#### Records for the task:
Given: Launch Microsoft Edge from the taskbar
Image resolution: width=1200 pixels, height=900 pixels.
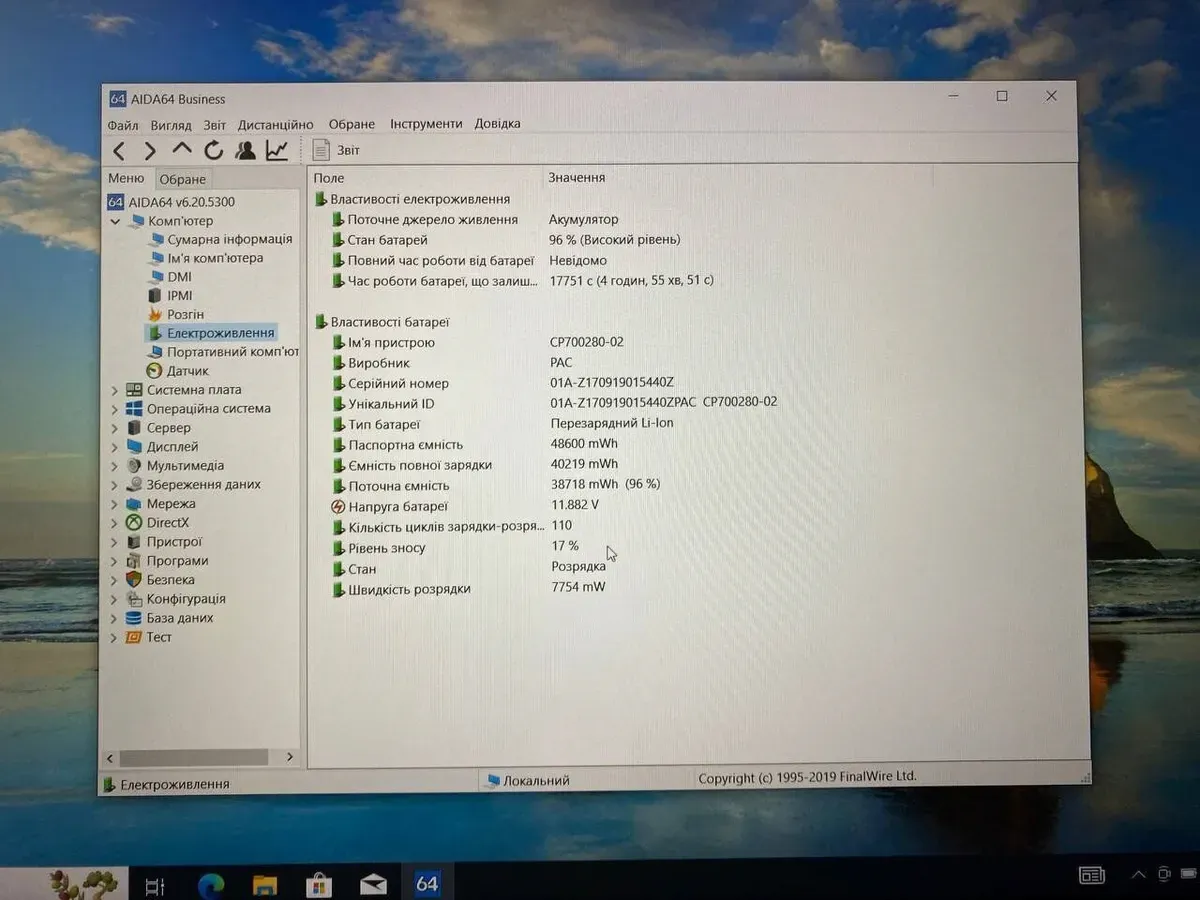Looking at the screenshot, I should [x=211, y=884].
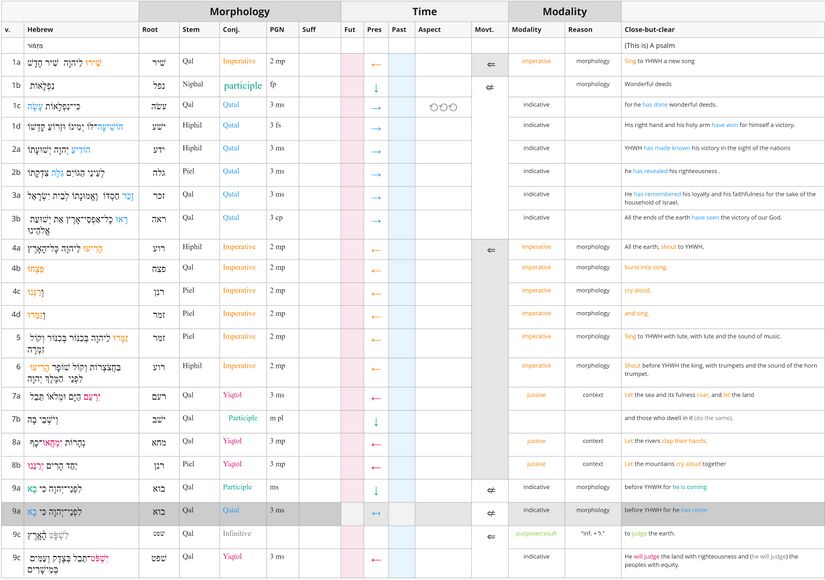Click the not-equal symbol in row 1b
Screen dimensions: 825x580
tap(490, 88)
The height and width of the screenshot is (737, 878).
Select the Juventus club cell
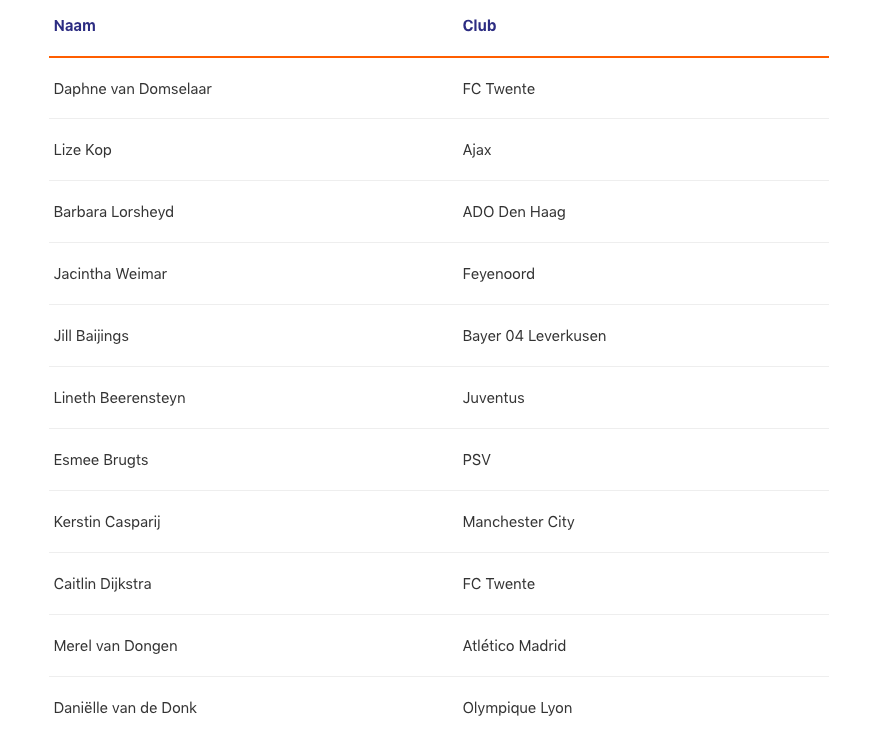[493, 398]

#### Task prompt:
Please retype exactly the lines from the one containing "Image resolution: width=1200" through the last line of the records, both included, leaving out every picture.

#### Your solution:
Image resolution: width=1200 pixels, height=900 pixels.
Looking at the screenshot, I should [x=211, y=884].
Click the not-equal symbol in row 1b
Screen dimensions: 825x580
tap(490, 88)
The height and width of the screenshot is (737, 878).
Select the Juventus club cell
[493, 398]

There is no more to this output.